The patient was a 65-year-old woman with personal history of obesity, glaucoma and chronic pain due to a degenerative joint disease. Pain was treated with etoricoxib, pregabalin, tramadol and acetaminophen. Two months later, she presented eyelid and lip angio-oedema and a diffuse pruritic erythematous maculopapular exanthema on trunk and face, which yielded once treatment was discontinued. She tolerated later acetaminophen, ibuprofen, metamizol, diclofenac and tramadol.

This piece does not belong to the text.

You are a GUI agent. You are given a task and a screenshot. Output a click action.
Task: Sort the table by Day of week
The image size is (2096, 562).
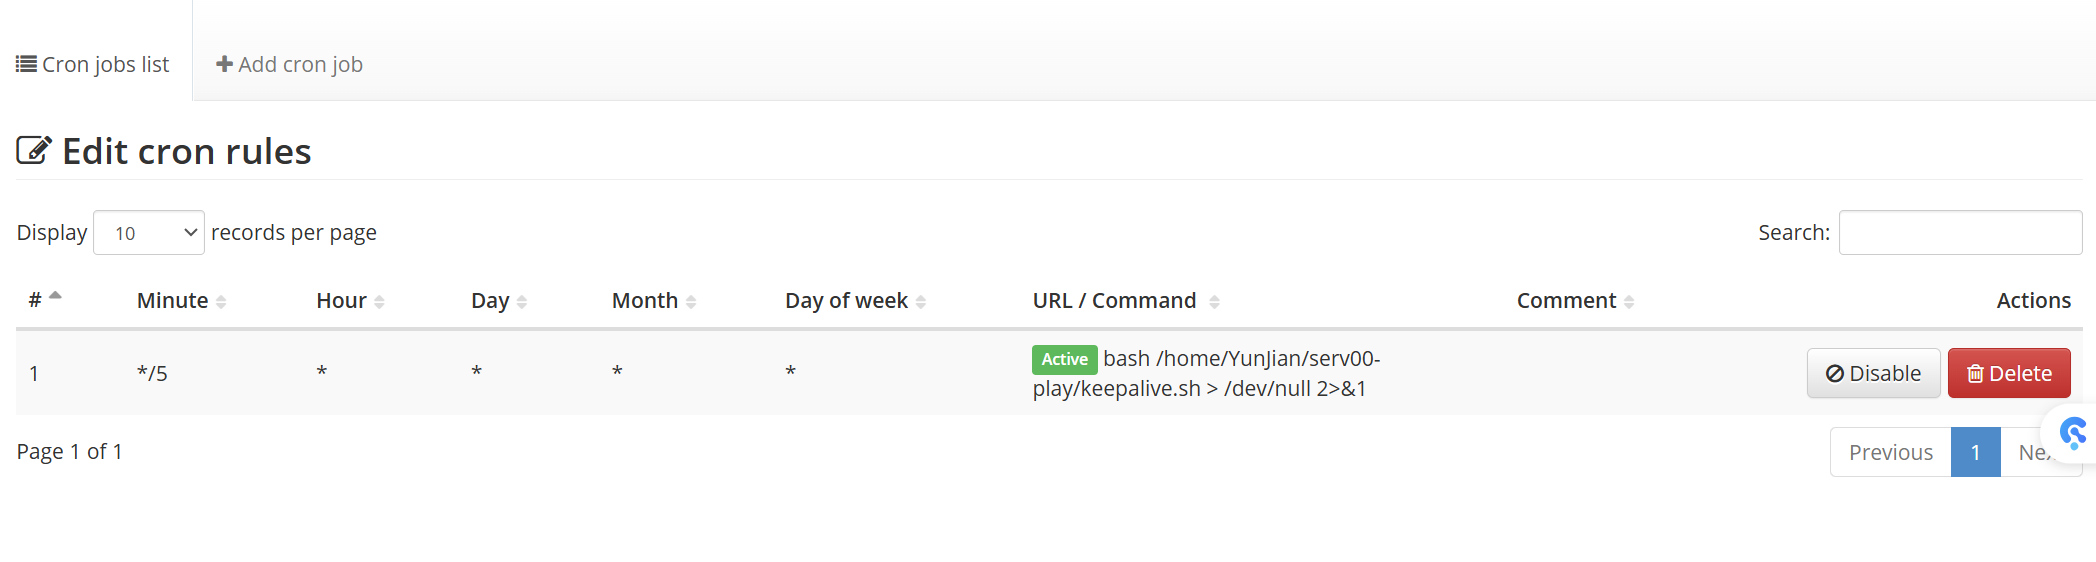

Risk and benefits of a rechallenge with etoricoxib and/or pregabalin, which had not been reintroduced after the adverse reaction, were discussed with the patient in order to elucidate a definite causal relationship of the cutaneous reaction. A single-blind, placebo-controlled (SBPC) oral challenge with etoricoxib was carried out in a supervised hospital setting with good tolerance. Skin prick test (2) (dilutions 0.01mg/ml, 0.1mg/ml, 1mg/ml), intradermal test (0.01mg/ml, 0.1mg/ml, 1mg/ml), and patch test (1mg/ml) with pregabalin were negative. The patient underwent a single-blind, placebo-controlled oral challenge with pregabalin (10mg, 25mg and 50mg at 1-h interval). A pruritic maculopapular exanthema developed 30min after 25mg dose. Symptoms resolved 1h after treatment with prednisone 50mg and dexclorpheniramine 5mg. Tryptase levels, total and specific IgE were not obtained. No skin tissue pregabalin levels were measured.
We present the first case report of immediate extensive cutaneous reaction induced by pregabalin confirmed with a SBPC oral challenge. Skin tests were not useful in our patient. Further cases will be needed to assess their value.